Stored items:
+ + + +

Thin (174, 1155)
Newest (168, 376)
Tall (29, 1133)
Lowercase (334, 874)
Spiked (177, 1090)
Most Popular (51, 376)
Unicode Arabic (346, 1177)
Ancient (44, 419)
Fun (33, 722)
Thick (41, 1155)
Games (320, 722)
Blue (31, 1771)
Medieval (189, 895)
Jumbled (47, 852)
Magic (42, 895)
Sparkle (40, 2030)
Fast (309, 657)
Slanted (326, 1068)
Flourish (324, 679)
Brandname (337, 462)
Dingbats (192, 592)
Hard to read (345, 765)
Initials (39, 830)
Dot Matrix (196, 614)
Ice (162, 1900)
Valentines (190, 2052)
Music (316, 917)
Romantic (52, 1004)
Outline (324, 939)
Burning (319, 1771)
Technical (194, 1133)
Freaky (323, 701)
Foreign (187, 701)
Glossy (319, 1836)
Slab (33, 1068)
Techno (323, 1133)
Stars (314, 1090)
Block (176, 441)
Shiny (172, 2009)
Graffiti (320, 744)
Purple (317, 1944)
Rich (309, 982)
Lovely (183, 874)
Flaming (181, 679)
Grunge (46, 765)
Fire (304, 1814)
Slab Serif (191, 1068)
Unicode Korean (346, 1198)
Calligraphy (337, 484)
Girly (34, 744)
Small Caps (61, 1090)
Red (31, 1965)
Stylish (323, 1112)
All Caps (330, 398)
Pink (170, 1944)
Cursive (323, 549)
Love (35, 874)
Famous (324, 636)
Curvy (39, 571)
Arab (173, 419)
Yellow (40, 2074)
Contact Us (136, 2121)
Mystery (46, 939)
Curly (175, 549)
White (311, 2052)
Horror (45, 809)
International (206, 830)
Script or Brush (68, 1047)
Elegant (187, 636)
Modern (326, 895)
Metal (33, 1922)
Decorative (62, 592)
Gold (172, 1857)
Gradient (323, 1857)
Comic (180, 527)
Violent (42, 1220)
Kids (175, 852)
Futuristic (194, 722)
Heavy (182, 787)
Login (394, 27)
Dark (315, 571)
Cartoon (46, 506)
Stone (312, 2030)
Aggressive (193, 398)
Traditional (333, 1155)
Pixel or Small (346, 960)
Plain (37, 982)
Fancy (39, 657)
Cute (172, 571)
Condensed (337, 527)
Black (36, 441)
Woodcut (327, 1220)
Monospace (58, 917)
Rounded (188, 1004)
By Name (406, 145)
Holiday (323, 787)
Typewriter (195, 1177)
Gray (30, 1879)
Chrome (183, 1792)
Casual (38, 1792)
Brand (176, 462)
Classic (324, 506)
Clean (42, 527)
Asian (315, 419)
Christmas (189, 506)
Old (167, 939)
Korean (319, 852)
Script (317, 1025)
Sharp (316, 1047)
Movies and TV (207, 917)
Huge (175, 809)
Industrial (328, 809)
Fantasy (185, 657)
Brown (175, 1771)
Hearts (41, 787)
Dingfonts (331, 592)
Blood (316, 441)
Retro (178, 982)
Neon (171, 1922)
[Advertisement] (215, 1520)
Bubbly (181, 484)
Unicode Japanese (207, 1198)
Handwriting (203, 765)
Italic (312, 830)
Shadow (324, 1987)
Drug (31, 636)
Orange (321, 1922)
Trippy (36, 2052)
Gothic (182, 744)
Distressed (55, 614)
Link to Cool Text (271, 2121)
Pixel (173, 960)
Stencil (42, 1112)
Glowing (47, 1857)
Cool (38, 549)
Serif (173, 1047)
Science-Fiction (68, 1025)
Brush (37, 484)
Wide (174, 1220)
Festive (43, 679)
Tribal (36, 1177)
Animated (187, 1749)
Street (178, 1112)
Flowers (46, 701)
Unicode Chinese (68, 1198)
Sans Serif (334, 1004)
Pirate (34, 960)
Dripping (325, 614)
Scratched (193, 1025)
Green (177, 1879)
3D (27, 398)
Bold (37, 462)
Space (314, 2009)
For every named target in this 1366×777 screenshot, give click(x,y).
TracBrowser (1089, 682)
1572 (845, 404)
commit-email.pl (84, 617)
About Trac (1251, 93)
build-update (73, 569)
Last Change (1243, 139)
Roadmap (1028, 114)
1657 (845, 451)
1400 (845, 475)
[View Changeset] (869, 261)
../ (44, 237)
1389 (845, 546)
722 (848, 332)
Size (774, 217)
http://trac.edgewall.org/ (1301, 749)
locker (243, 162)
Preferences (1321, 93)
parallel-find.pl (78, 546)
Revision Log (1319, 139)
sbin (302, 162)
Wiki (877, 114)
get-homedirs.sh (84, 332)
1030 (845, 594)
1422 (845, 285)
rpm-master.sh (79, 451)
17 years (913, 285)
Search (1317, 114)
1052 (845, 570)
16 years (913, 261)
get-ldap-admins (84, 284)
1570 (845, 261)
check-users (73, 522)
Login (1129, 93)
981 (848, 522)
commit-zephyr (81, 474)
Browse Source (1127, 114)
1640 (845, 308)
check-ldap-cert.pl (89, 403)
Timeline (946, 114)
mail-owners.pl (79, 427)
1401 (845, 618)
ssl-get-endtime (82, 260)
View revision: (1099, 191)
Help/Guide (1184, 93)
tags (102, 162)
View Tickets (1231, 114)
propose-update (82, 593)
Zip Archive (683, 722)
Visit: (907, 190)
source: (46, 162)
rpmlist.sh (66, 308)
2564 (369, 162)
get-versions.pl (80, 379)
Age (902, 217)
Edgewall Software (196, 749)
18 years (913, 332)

+ + + +

▶ EXERCISE DESCRIPTION: An exact transcription of all the entries is needed.

▶ ANSWER BELOW:
Thin (174, 1155)
Newest (168, 376)
Tall (29, 1133)
Lowercase (334, 874)
Spiked (177, 1090)
Most Popular (51, 376)
Unicode Arabic (346, 1177)
Ancient (44, 419)
Fun (33, 722)
Thick (41, 1155)
Games (320, 722)
Blue (31, 1771)
Medieval (189, 895)
Jumbled (47, 852)
Magic (42, 895)
Sparkle (40, 2030)
Fast (309, 657)
Slanted (326, 1068)
Flourish (324, 679)
Brandname (337, 462)
Dingbats (192, 592)
Hard to read (345, 765)
Initials (39, 830)
Dot Matrix (196, 614)
Ice (162, 1900)
Valentines (190, 2052)
Music (316, 917)
Romantic (52, 1004)
Outline (324, 939)
Burning (319, 1771)
Technical (194, 1133)
Freaky (323, 701)
Foreign (187, 701)
Glossy (319, 1836)
Slab (33, 1068)
Techno (323, 1133)
Stars (314, 1090)
Block (176, 441)
Shiny (172, 2009)
Graffiti (320, 744)
Purple (317, 1944)
Rich (309, 982)
Lovely (183, 874)
Flaming (181, 679)
Grunge (46, 765)
Fire (304, 1814)
Slab Serif (191, 1068)
Unicode Korean (346, 1198)
Calligraphy (337, 484)
Girly (34, 744)
Small Caps (61, 1090)
Red (31, 1965)
Stylish (323, 1112)
All Caps (330, 398)
Pink (170, 1944)
Cursive (323, 549)
Love (35, 874)
Famous (324, 636)
Curvy (39, 571)
Arab (173, 419)
Yellow (40, 2074)
Contact Us (136, 2121)
Mystery (46, 939)
Curly (175, 549)
White (311, 2052)
Horror (45, 809)
International (206, 830)
Script or Brush (68, 1047)
Elegant (187, 636)
Modern (326, 895)
Metal (33, 1922)
Decorative (62, 592)
Gold (172, 1857)
Gradient (323, 1857)
Comic (180, 527)
Violent (42, 1220)
Kids (175, 852)
Futuristic (194, 722)
Heavy (182, 787)
Login (394, 27)
Dark (315, 571)
Cartoon (46, 506)
Stone (312, 2030)
Aggressive (193, 398)
Traditional (333, 1155)
Pixel or Small (346, 960)
Plain (37, 982)
Fancy (39, 657)
Cute (172, 571)
Condensed (337, 527)
Black (36, 441)
Woodcut (327, 1220)
Monospace (58, 917)
Rounded (188, 1004)
By Name (406, 145)
Holiday (323, 787)
Typewriter (195, 1177)
Gray (30, 1879)
Chrome (183, 1792)
Casual (38, 1792)
Brand (176, 462)
Classic (324, 506)
Clean (42, 527)
Asian (315, 419)
Christmas (189, 506)
Old (167, 939)
Korean (319, 852)
Script (317, 1025)
Sharp (316, 1047)
Movies and TV (207, 917)
Huge (175, 809)
Industrial (328, 809)
Fantasy (185, 657)
Brown (175, 1771)
Hearts (41, 787)
Dingfonts (331, 592)
Blood (316, 441)
Retro (178, 982)
Neon (171, 1922)
[Advertisement] (215, 1520)
Bubbly (181, 484)
Unicode Japanese (207, 1198)
Handwriting (203, 765)
Italic (312, 830)
Shadow (324, 1987)
Drug (31, 636)
Orange (321, 1922)
Trippy (36, 2052)
Gothic (182, 744)
Distressed (55, 614)
Link to Cool Text (271, 2121)
Pixel (173, 960)
Stencil (42, 1112)
Glowing (47, 1857)
Cool (38, 549)
Serif (173, 1047)
Science-Fiction (68, 1025)
Brush (37, 484)
Wide (174, 1220)
Festive (43, 679)
Tribal (36, 1177)
Animated (187, 1749)
Street (178, 1112)
Flowers (46, 701)
Unicode Chinese (68, 1198)
Sans Serif (334, 1004)
Pirate (34, 960)
Dripping (325, 614)
Scratched (193, 1025)
Green (177, 1879)
3D (27, 398)
Bold (37, 462)
Space (314, 2009)
For every named target in this 1366×777 screenshot, give click(x,y).
TracBrowser (1089, 682)
1572 (845, 404)
commit-email.pl (84, 617)
About Trac (1251, 93)
build-update (73, 569)
Last Change (1243, 139)
Roadmap (1028, 114)
1657 (845, 451)
1400 (845, 475)
[View Changeset] (869, 261)
../ (44, 237)
1389 (845, 546)
722 (848, 332)
Size (774, 217)
http://trac.edgewall.org/ (1301, 749)
locker (243, 162)
Preferences (1321, 93)
parallel-find.pl (78, 546)
Revision Log (1319, 139)
sbin (302, 162)
Wiki (877, 114)
get-homedirs.sh (84, 332)
1030 (845, 594)
1422 (845, 285)
rpm-master.sh (79, 451)
17 years (913, 285)
Search (1317, 114)
1052 (845, 570)
16 years (913, 261)
get-ldap-admins (84, 284)
1570 (845, 261)
check-users (73, 522)
Login (1129, 93)
981 (848, 522)
commit-zephyr (81, 474)
Browse Source (1127, 114)
1640 (845, 308)
check-ldap-cert.pl (89, 403)
Timeline (946, 114)
mail-owners.pl (79, 427)
1401 (845, 618)
ssl-get-endtime (82, 260)
View revision: (1099, 191)
Help/Guide (1184, 93)
tags (102, 162)
View Tickets (1231, 114)
propose-update (82, 593)
Zip Archive (683, 722)
Visit: (907, 190)
source: (46, 162)
rpmlist.sh (66, 308)
2564 (369, 162)
get-versions.pl (80, 379)
Age (902, 217)
Edgewall Software (196, 749)
18 years (913, 332)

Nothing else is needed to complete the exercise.